Sogenannte 'Holi-Festivals' werden auch in Deutschland immer beliebter.
Sogenannte "Holi-Festivals" werden auch in Deutschland immer beliebter.

Der 18-Jährige ist örtlichen Medien zufolge schwer an den Augen verletzt worden.

shz.de von
22. Juli 2018, 14:19 Uhr

Mallorca | Schlimmes Ende eines sogenannten Holi-Festes auf Mallorca: Ein junger Urlauber aus Schottland ist nach einer der bunten Partys in einer Diskothek der Touristenhochburg Magaluf aller Voraussicht nach erblindet. Der 18-Jährige sei von einer in dem Club installierten Spezialpistole, die ultraviolette Farbe abfeuerte, an den Augen verletzt worden, schrieb die Zeitung "Ultima Hora" am Sonntag.

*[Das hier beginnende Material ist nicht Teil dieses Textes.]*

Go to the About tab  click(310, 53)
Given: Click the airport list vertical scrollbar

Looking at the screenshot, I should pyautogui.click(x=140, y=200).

Mediziner haben noch Hoffnung

Das Unglück habe sich bereits am 11. Juli ereignet. Der Jugendliche, der zusammen mit sechs Freunden auf die Baleareninsel gereist war, werde nun in Schottland behandelt. Es bestehe die Möglichkeit, dass er völlig erblindet sei – jedoch hätten die Mediziner noch etwas Hoffnung, zumindest die Sehkraft seines rechten Auges teilweise wiederherzustellen, hieß es. Die Ärzte konnten nach eigener Aussage nicht glauben, welche Zerstörungskraft die Farbpistole hatte.

Die "Holi-Feste", die aus Indien stammen und dort als Frühlingsfest begangen werden, erfreuen sich zunehmend auch in Europa großer Beliebtheit. Dabei bewerfen sich die Teilnehmer stundenlang mit buntem Farbpulver.